Em 1953 o livro de Ray Bradbury foi publicado como um manifesto contra a censura e traçava um cenário diabólico, que à época parecia absurdo. Era afinal um aviso. O seu tom era premonitório e hoje choca pela semelhança com a realidade que temos, numa sociedade tão virada para os ecrãs e em constante estupidificação.
O alerta era para a massificação da televisão e que as pessoas não estavam a perceber o quanto isso as tornava imbecis e desinteressadas do que realmente as rodeava. E pior é ver que mais de cinquenta anos depois a massificação continua e o cidadão vai empalidecendo atrás dos diversos tipos de ecrãs.
No entanto, «Fahrenheit 451» é, acima de tudo, uma saga, uma viagem de redenção. Há uma reviravolta e uma conversão que ainda é possível: "vagabundos por fora e bibliotecas por dentro".

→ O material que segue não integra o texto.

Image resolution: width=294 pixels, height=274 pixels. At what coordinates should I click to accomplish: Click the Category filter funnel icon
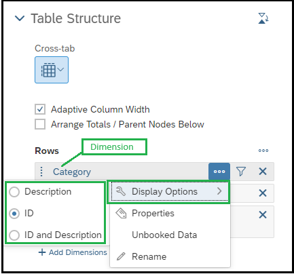tap(241, 172)
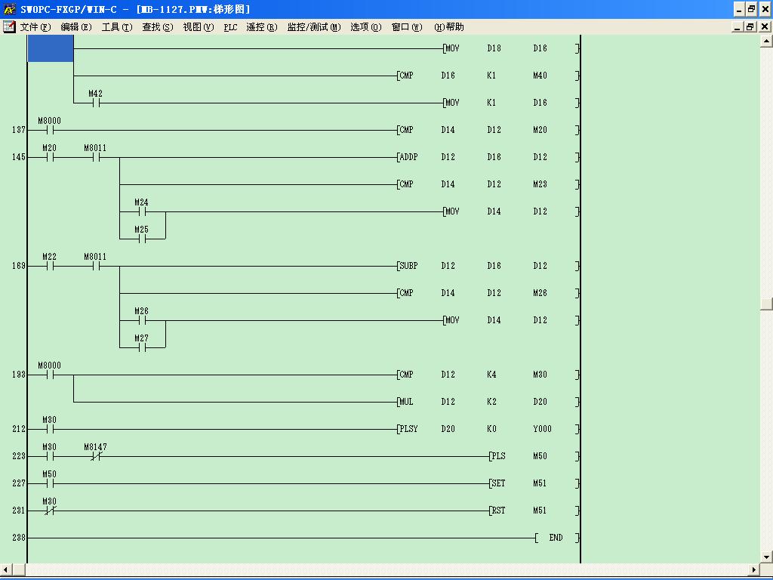This screenshot has height=580, width=773.
Task: Select the M8147 normally-closed contact
Action: coord(95,456)
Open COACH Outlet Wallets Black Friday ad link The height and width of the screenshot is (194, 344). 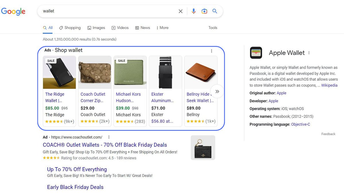click(x=105, y=145)
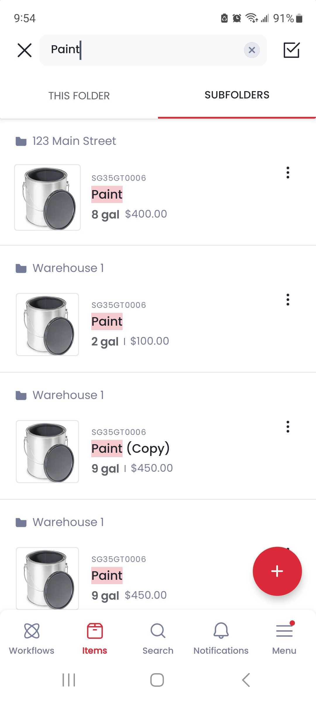This screenshot has height=701, width=316.
Task: Open the Paint (Copy) item
Action: point(130,448)
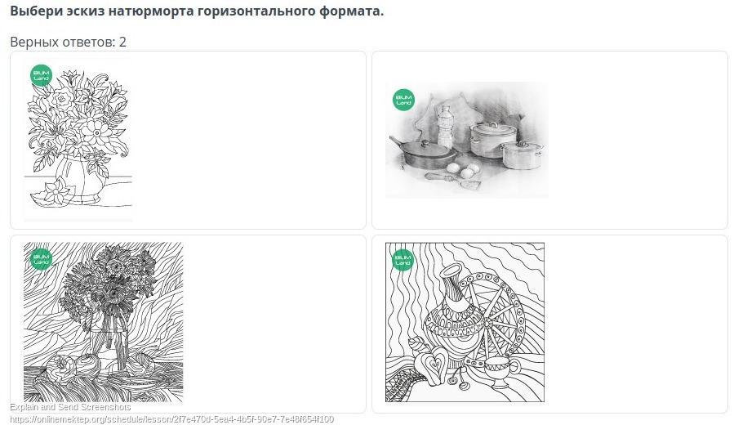This screenshot has width=734, height=434.
Task: Click the BilimLand badge on flower bouquet image
Action: 41,75
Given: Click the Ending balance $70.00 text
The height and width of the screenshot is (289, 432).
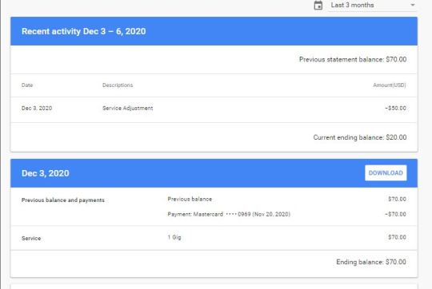Looking at the screenshot, I should coord(371,262).
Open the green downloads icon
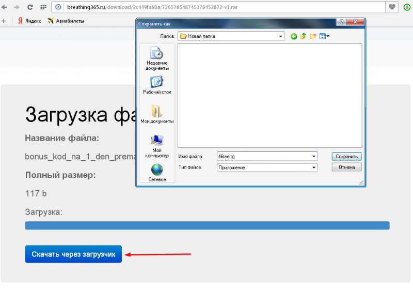Screen dimensions: 413x290 tap(407, 7)
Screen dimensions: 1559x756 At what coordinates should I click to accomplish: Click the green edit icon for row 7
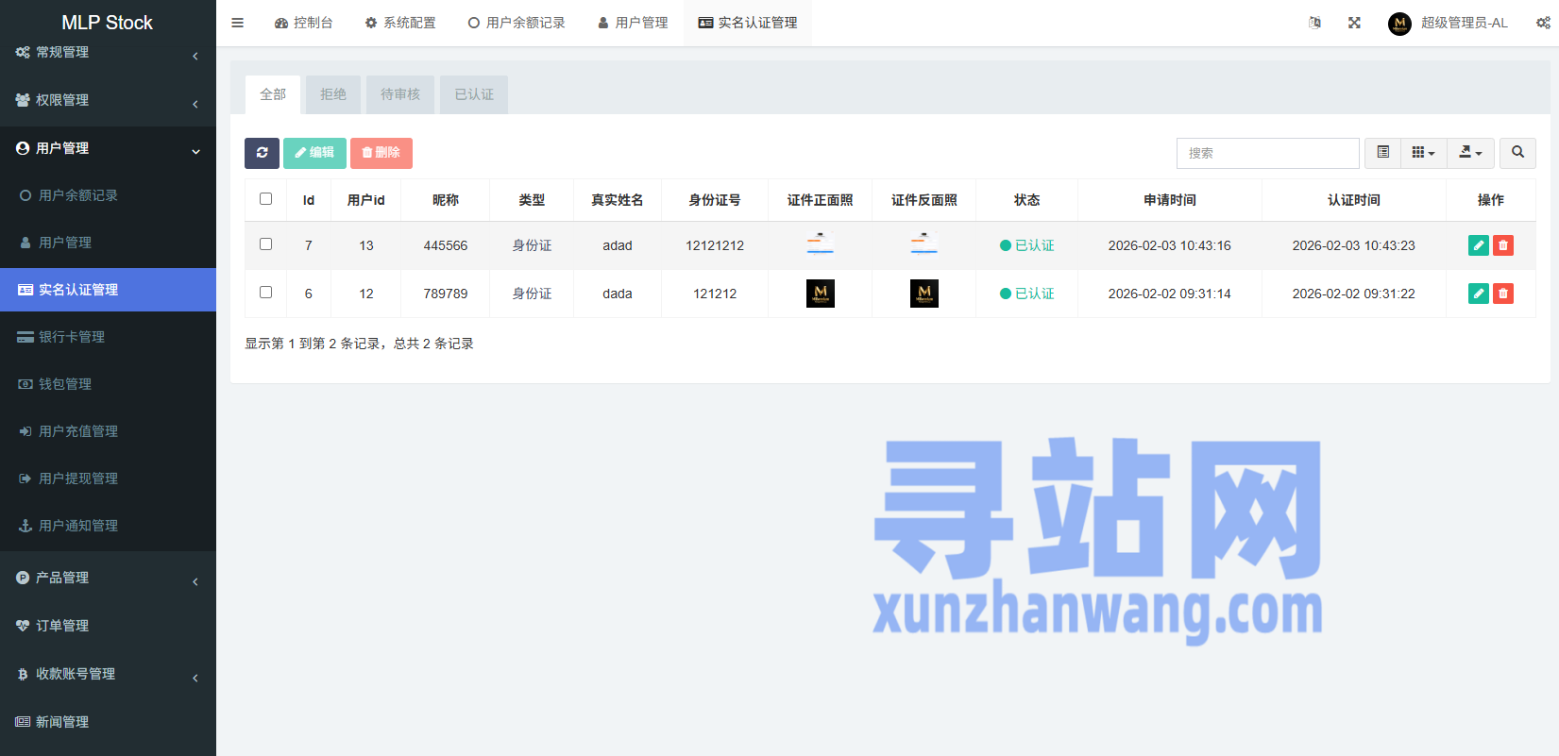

Da fogueira até aos homens-livro, conhecemos a reviravolta na cabeça de Montag, o bombeiro que incendeia livros: essas ameaças de luz aos cidadãos cinzentos, viciados em ecrãs e comprimidos.
O prazer com que Montag exercia a sua profissão/missão é assustadora e percebe-se que é uma referência ligada ao passado recente de uma Europa entregue aos totalitarismos. A critica social é feroz e um espelho do que tem vindo a acontecer até aos dias de hoje:
"Depois, o cinema no início do século XX. A rádio. A televisão. As coisas começaram a ser em massa.
Montag permaneceu sentado, imóvel.
- E porque possuíam massa, tornaram-se mais simples. Outrora, os livros atraíram algumas pessoas, aqui e ali, um pouco por todo o lado. Pessoas que podiam dar-se ao luxo de serem diferentes. Havia espaço para isso no mundo. Mas depois o mundo encheu-se de olhos, de cotovelos e de bocas. A população duplicou, triplicou. Os filmes e a rádio, as revistas, os livros foram ficando todos ao mesmo nível, uma espécie de pudim pastoso (...)
- (...) Os livros ficam mais curtos. Condensações. Resumos. Tabloides. Tudo se orienta para a piada, o fim abrupto.
(...) Tudo digerido, resumido, digerido-resumido. Política? Uma coluna, duas frases, um título! E depois, tudo desaparece! A mente dos homens anda a tal velocidade neste carrossel movido pelas mãos dos editores, exploradores e radiodifusores que, nesse movimento centrífugo, se perde tudo o que seja pensamento, considerado desnecessário, uma perda de tempo!"
Até nesta digestão acelerada e ao sabor de interesses comerciais, este livro se aproxima dos dias de hoje. Cada avanço na narrativa quer chamar à atenção para o poder dos livros e da necessidade de abandonar a máscara social e a vida ao sabor de modas e tendências. Se actualmente "ser diferente" está na moda, a pergunta que fica é se essa diferença é genuína ou simplesmente provocada para uma integração no modelo ditado pelas maiorias.
«Fahrenheit 451» é um grito contra o status quo, é um abanão, abana a árvore e deita abaixo essa preguiça... a preguiça de questionar, de pensar. A sociedade distópica aqui relatada não questiona, não tem curiosidades, todos são egoístas e niilistas, aborrecidos e irresponsáveis. Controlam a raiva através de divertimentos tão bizarros e impunes como ir atropelar pessoas. Os livros aqui são símbolos para o livre pensamento, através do acto de ler, pensar, questionar e em última estância, criar e evoluir.